--- Exercise goal ---
Please rewrite the stretch of the listing from the line containing "The image size is (2576, 1379)." through the line containing "Image resolution: width=745", replacing "dashboard" with "overview" and leaving everything else unchanged.

--- Working data ---

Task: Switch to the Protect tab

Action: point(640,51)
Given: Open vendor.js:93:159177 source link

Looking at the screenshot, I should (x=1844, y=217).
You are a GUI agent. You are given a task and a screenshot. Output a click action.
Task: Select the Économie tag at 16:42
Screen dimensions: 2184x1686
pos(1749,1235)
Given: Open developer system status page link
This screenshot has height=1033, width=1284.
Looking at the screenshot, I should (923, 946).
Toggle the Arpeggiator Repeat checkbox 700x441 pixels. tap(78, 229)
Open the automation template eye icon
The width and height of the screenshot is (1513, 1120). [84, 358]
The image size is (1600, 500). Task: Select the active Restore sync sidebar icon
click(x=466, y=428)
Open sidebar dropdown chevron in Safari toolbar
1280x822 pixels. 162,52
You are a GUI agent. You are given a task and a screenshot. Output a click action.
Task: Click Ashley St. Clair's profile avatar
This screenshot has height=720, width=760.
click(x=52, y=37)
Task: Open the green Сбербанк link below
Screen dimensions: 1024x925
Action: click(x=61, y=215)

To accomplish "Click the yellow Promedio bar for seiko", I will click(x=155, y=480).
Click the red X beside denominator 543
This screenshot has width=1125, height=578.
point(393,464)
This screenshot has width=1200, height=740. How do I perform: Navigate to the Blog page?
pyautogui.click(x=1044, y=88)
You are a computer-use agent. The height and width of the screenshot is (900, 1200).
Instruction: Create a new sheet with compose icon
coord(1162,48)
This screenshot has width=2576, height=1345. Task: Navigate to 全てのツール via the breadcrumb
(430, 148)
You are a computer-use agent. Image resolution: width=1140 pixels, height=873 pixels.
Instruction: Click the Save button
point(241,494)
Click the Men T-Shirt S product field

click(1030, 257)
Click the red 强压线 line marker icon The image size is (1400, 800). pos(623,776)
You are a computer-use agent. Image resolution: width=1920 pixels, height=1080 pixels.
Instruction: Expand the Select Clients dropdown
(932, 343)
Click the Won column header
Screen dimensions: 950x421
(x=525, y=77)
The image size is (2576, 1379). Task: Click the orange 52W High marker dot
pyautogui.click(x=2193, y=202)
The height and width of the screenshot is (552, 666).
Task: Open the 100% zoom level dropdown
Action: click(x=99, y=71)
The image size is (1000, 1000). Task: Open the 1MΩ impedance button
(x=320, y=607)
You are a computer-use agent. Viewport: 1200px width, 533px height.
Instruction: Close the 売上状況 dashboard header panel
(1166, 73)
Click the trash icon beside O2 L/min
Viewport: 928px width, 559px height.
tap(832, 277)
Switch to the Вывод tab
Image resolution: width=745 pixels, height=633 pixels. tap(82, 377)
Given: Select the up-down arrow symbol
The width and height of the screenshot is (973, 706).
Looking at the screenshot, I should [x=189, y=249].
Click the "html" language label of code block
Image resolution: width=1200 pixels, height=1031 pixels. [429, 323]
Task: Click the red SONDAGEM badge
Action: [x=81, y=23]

--- Answer to the exercise ---
The image size is (2576, 1379). Task: Click the orange 52W High marker dot
pyautogui.click(x=2193, y=202)
The height and width of the screenshot is (552, 666).
Task: Open the 100% zoom level dropdown
Action: click(x=99, y=71)
The image size is (1000, 1000). Task: Open the 1MΩ impedance button
(x=320, y=607)
You are a computer-use agent. Viewport: 1200px width, 533px height.
Instruction: Close the 売上状況 overview header panel
(1166, 73)
Click the trash icon beside O2 L/min
Viewport: 928px width, 559px height.
tap(832, 277)
Switch to the Вывод tab
Image resolution: width=745 pixels, height=633 pixels. tap(82, 377)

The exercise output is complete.